**Description of the task:**
In the records that follow, show each line where the word "agent" is present.

(Extracted records)
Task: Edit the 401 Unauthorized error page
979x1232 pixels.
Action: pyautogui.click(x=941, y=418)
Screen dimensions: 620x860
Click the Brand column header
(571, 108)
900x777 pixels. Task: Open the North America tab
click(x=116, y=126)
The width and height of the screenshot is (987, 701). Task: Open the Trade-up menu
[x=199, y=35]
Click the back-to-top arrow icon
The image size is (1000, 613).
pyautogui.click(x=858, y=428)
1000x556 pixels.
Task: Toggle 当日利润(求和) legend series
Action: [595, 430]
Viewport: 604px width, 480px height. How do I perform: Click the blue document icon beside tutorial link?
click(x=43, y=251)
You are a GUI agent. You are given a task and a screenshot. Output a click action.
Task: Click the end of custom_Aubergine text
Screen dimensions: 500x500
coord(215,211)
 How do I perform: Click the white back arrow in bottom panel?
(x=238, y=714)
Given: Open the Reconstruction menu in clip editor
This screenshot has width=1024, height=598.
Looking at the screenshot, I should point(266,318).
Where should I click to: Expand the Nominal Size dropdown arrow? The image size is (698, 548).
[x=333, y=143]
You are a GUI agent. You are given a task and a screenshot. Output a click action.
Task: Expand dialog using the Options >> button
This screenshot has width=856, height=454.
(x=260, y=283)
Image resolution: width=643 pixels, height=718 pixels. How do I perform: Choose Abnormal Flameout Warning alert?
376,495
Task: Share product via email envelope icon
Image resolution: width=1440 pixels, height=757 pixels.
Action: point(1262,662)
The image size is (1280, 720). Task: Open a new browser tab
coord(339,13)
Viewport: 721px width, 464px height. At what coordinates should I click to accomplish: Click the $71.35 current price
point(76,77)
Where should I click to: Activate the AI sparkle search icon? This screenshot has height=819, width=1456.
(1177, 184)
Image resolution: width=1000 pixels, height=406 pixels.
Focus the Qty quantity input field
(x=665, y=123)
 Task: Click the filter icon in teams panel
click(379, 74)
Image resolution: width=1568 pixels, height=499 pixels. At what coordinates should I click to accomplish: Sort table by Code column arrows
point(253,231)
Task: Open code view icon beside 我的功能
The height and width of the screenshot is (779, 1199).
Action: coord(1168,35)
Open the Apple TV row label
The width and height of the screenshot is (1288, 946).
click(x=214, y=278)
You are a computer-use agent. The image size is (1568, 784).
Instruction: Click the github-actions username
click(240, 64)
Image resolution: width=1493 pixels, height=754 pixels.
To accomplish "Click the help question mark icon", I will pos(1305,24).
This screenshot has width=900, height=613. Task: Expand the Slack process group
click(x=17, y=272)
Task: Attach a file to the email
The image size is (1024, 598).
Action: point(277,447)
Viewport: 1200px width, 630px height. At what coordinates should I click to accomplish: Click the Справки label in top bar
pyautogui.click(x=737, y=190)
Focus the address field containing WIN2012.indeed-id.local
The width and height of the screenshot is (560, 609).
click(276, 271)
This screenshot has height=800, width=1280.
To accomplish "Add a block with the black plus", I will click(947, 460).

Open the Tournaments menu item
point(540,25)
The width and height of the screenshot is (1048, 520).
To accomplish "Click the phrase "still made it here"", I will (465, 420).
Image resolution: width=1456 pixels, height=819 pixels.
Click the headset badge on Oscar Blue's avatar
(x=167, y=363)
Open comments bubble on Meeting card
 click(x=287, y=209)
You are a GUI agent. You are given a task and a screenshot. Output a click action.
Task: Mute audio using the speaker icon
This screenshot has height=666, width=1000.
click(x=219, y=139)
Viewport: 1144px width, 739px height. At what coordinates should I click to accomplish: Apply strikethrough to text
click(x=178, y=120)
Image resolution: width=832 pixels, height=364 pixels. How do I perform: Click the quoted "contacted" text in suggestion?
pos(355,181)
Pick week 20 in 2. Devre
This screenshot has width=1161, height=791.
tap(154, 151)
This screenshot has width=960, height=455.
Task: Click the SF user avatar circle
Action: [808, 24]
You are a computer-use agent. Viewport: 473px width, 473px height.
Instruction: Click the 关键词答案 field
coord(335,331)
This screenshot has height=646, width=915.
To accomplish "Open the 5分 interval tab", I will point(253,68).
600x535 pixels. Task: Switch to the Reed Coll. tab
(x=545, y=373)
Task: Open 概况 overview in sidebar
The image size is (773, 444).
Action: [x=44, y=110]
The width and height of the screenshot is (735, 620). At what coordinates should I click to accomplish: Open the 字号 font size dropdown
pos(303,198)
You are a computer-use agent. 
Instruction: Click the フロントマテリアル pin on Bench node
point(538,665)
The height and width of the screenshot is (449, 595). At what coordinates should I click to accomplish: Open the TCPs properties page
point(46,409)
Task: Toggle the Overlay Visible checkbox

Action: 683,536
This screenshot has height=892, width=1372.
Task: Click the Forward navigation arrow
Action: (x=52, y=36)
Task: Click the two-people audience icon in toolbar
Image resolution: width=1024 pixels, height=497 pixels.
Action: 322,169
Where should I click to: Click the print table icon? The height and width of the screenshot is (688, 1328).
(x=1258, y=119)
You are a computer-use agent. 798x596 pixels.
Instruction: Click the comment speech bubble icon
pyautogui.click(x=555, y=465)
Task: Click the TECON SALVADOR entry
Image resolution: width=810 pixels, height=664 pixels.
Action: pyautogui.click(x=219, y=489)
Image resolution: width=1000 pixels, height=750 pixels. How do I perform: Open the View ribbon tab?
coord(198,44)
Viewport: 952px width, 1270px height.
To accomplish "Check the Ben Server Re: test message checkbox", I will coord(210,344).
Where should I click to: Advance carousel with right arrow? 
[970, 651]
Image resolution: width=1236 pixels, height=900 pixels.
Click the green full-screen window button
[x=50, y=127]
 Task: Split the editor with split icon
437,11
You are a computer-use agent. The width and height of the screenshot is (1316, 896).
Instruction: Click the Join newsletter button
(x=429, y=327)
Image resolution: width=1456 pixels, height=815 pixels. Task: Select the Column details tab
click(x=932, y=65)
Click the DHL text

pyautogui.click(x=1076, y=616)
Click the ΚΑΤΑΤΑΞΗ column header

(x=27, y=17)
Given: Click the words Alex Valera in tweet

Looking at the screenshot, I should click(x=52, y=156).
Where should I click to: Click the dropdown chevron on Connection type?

**Result of the exercise:**
You are a GUI agent. You are given a task and a screenshot. Output a click action.
You are a GUI agent. You are given a task and a screenshot. Output a click action.
You are a computer-use agent. The image size is (1568, 784).
You are a GUI agent. You are given a task and a screenshot. Output a click action.
You are a computer-use agent. Viewport: 473px width, 473px height.
You are a computer-use agent. 
You are a computer-use agent. 798x596 pixels.
You are a computer-use agent. The width and height of the screenshot is (1316, 896).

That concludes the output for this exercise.